Darling and Forwood have built installation artworks in many locations around the world using mallee roots, the roots of an arid land Australian eucalypt, which are sourced from their farm, Duck island, and are directly related to the social, political and environmental statements they are making. The artists created a dynamic wave alongside the steep stone steps between the torii that lead to Kamo Jinja Shrine on the island of Ogijima. The work harmonised with the island and referenced its angled rock walls, the spirit and energy of the oceans, linked the salinisation of mallee country in Australia with the salinisation of the island’s freshwater wells, and connected the animistic traditions of Shinto Japan and indigenous Australia.
Setouchi International Arts Festival: Australian Website
“It is simple. It is elemental. it expresses nature.
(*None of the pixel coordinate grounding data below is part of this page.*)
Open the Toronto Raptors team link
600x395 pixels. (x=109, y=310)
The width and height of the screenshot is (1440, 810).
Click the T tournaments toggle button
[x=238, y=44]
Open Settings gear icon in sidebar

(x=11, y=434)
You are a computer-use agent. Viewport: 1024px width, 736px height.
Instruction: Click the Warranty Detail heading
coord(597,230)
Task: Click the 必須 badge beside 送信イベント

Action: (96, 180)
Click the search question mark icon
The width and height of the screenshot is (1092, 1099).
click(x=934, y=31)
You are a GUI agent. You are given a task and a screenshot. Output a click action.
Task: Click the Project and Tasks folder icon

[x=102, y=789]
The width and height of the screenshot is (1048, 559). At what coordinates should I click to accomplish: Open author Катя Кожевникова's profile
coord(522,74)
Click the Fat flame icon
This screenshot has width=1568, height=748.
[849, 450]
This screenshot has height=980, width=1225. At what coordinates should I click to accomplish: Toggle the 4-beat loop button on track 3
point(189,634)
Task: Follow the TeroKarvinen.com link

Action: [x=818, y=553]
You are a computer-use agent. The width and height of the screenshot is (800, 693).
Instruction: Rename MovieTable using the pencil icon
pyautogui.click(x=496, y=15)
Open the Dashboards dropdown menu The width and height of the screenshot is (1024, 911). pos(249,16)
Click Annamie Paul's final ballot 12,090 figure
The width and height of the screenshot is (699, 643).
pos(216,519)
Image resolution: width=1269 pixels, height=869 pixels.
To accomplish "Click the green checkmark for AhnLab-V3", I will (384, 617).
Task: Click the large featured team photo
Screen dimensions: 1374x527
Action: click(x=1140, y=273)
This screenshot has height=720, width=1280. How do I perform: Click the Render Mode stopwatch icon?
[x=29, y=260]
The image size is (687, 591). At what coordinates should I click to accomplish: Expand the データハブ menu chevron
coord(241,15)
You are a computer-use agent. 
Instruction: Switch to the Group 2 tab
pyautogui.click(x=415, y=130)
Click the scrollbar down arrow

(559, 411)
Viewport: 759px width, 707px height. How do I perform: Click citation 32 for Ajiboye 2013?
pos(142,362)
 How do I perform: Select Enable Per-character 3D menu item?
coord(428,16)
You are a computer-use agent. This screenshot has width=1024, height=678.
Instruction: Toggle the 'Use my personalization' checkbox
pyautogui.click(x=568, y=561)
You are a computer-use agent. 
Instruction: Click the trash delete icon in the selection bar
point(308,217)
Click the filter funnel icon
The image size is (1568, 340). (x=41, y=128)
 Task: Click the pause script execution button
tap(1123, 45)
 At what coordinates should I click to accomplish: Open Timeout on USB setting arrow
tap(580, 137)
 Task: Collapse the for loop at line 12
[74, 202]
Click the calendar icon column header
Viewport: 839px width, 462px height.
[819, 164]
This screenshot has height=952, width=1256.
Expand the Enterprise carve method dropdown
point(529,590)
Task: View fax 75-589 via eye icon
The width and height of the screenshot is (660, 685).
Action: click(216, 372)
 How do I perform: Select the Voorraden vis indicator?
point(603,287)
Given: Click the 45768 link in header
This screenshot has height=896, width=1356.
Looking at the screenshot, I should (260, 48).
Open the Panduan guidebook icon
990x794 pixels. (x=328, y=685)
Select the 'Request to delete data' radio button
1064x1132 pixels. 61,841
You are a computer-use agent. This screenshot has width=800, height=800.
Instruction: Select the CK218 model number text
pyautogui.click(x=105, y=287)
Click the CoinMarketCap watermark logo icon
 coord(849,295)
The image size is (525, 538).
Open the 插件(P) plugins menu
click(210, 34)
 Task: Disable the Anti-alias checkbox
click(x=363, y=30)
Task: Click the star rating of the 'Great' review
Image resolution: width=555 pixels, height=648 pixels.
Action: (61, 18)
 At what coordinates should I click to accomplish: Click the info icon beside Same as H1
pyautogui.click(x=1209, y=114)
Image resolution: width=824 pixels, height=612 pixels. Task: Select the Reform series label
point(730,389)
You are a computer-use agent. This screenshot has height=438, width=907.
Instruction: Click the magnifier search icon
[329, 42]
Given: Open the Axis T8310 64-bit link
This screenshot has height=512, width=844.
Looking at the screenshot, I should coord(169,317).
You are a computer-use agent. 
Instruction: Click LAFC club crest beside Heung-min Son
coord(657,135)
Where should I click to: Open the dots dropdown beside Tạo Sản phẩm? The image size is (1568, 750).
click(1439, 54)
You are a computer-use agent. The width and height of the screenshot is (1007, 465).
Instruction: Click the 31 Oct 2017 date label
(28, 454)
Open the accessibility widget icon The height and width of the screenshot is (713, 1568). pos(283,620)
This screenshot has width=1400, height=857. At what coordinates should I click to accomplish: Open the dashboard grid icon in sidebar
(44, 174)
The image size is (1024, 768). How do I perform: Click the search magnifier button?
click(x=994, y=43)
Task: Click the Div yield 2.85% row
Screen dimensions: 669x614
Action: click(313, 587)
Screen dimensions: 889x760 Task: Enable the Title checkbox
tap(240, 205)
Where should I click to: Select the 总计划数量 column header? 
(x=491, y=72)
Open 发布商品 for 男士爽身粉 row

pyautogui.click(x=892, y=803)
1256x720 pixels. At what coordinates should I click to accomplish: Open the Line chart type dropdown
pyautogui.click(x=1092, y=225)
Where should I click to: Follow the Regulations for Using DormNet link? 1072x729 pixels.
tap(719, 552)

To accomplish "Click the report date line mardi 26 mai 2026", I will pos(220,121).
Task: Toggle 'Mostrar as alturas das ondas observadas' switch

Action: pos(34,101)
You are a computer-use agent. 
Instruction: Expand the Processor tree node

It speaks about management, how to look after environment, how to respect the spiritual and the implacable. And how that respect generates through nature. Through the years, the seasons.
The best thing is that it is quiet, fitting. that is speaks in diverse ways. That it is a poetic moment, kinetic and still. That it is entirely different on the way up from on the way down. That it is ages old and distinctly new. That i is an evocation beyond our understanding. From times before white Australia. From mallee gums growing in those days. From the animist world. Where spirit is venerated.”